Mother Dragon
Tawakol, Hoda
Der Körper ist ein Zwischenraum. Frei, ungezähmt und diszipliniert, verborgen, zur Schau gestellt, in den Fesseln der Geschlechternormen oder fließend, losgelöst und teilweise mächtig. Ich wuchs bei drei Müttern auf. Alle drei hatten üppige Körper, die warm, schwer und entwurzelt waren. Ihre Körper, die in der Diaspora wie der Bauch eines Schiffes fungierten, prägten meine fragmentierte Wahrnehmung des Weiblichen, der Identität und des Mütterlichen. Den überwältigenden, übergroßen mütterlichen Körper wollte ich als Drache erschaffen und ihn über den Köpfen schweben lassen. Eine Mischung aus weiblichen Rundungen, stillenden Brüsten, einem überdimensionierten Bodysuit, der Hauch einer entwischten Stripperin oder die zweite Haut einer Riesin – so schwebt der Drache über unseren Köpfen. Die erzeugten Bilder sind ambivalent. Die Mutter, die schützend und nährend ist, wirkt zugleich bedrohlich, distanziert und vielleicht sogar in der Lage, einen zu verschlingen. Diese Aspekte des Mütterlichen und des Weiblichen sind ein wichtiger Teil meiner Arbeit, die immer wiederkehren und tief in der menschlichen Psyche verankert sind, unabhängig von Zeit und Kultur. Ich untersuche diese Ambivalenz und setze mich mit dem Femininen auseinander. (Text: Hoda Tawakol)
Hoda Tawakol (*1968 in London, lebt in Hamburg) studierte Bildende Kunst bei Andreas Slominski an der Hochschule für Bildende Künste, Hamburg.

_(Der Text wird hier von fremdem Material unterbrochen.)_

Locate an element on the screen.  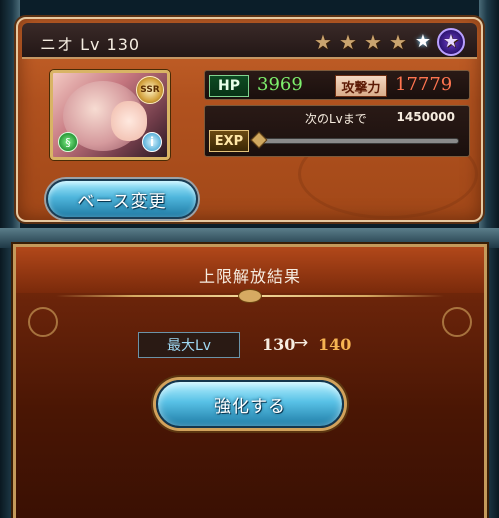
exp-next-label: 次のLvまで is located at coordinates (336, 119).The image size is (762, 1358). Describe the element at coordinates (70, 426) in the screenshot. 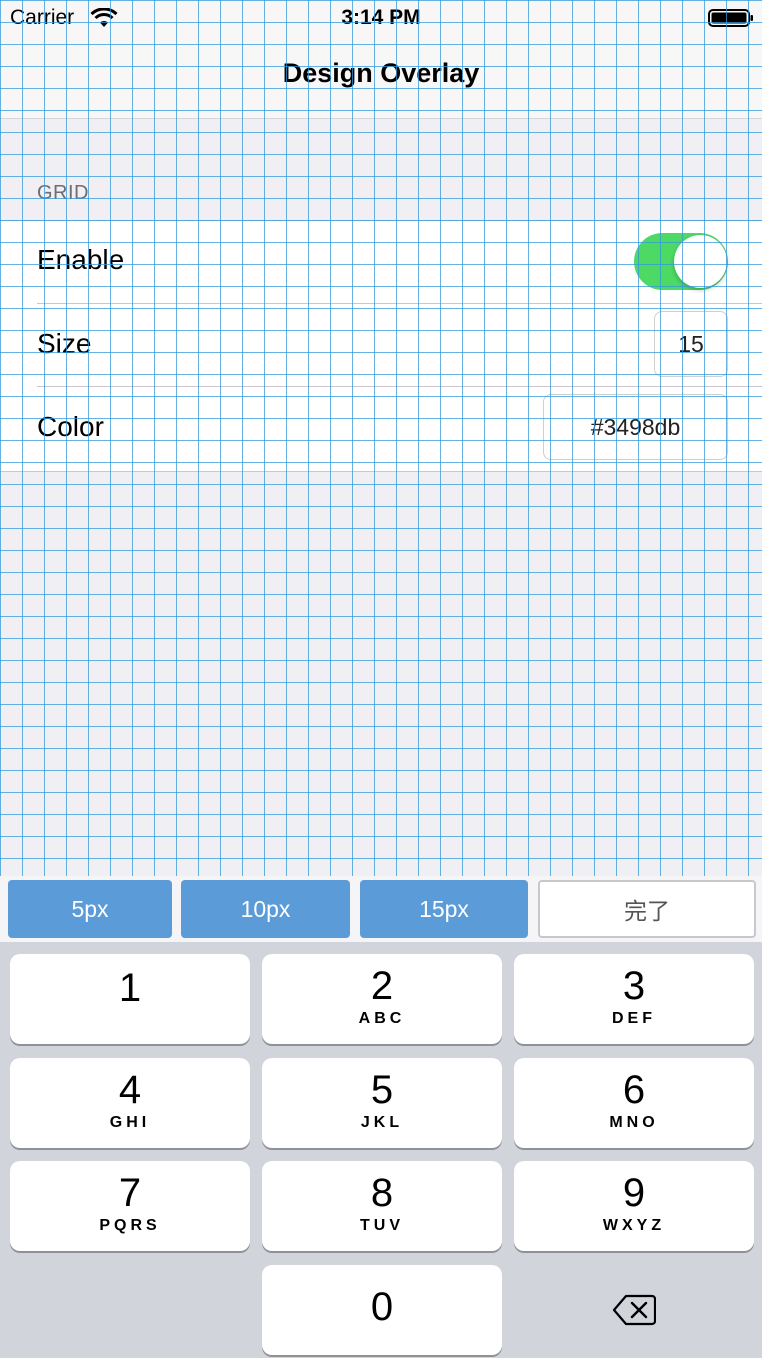

I see `color-label: Color` at that location.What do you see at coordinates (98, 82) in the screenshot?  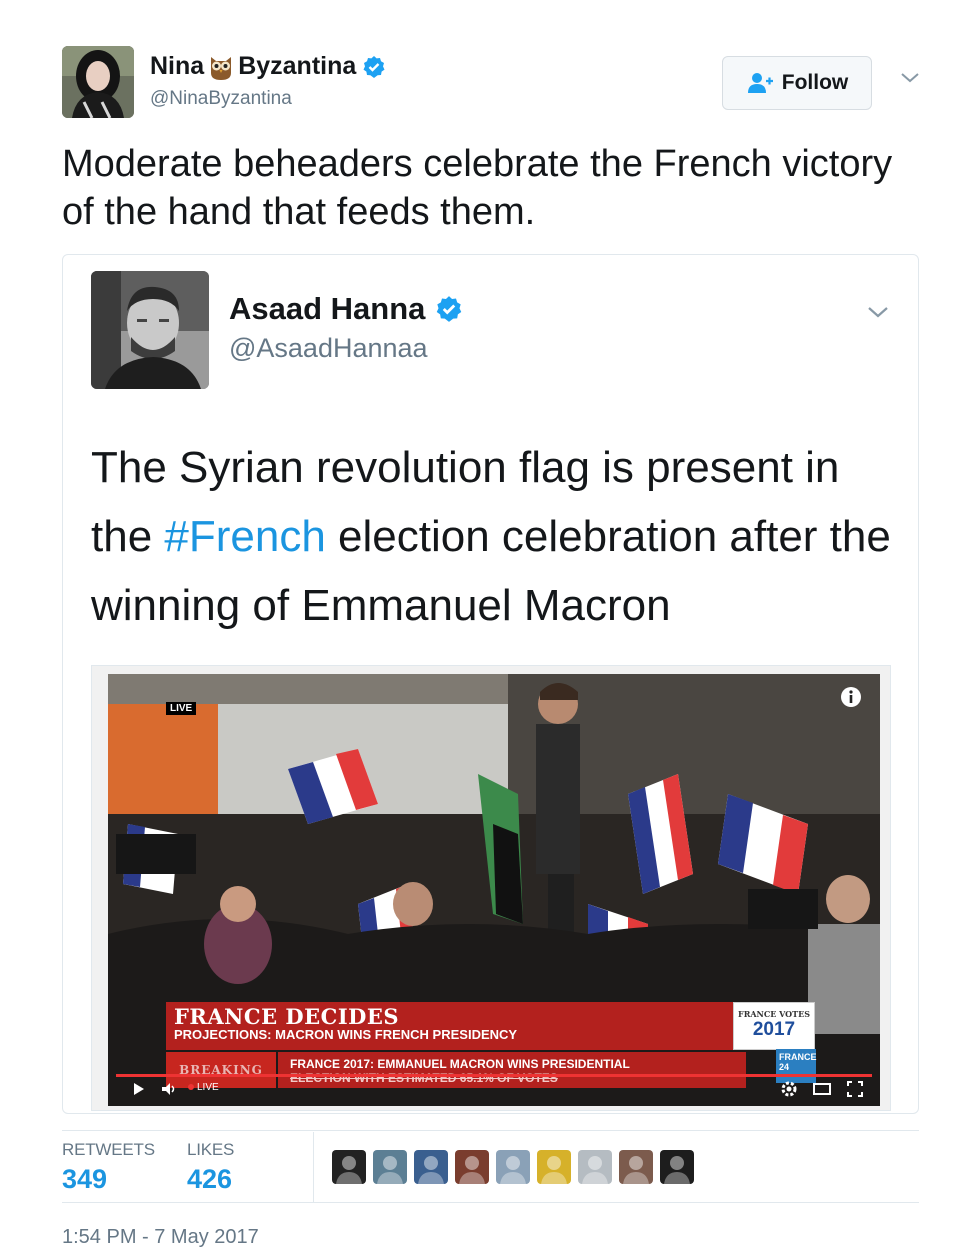 I see `avatar` at bounding box center [98, 82].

Ihre Werke waren zuletzt Teil von Ausstellungen im Georg Kolbe Museum (2024), der nGbK Berlin (2024), im Museum for Art in Wood, Philadelphia (2023) sowie der Kunsthalle Schirn, Frankfurt am Main (2020). 2023 zeigte der Dortmunder Kunstverein ihre erste institutionelle Einzelausstellung in Deutschland.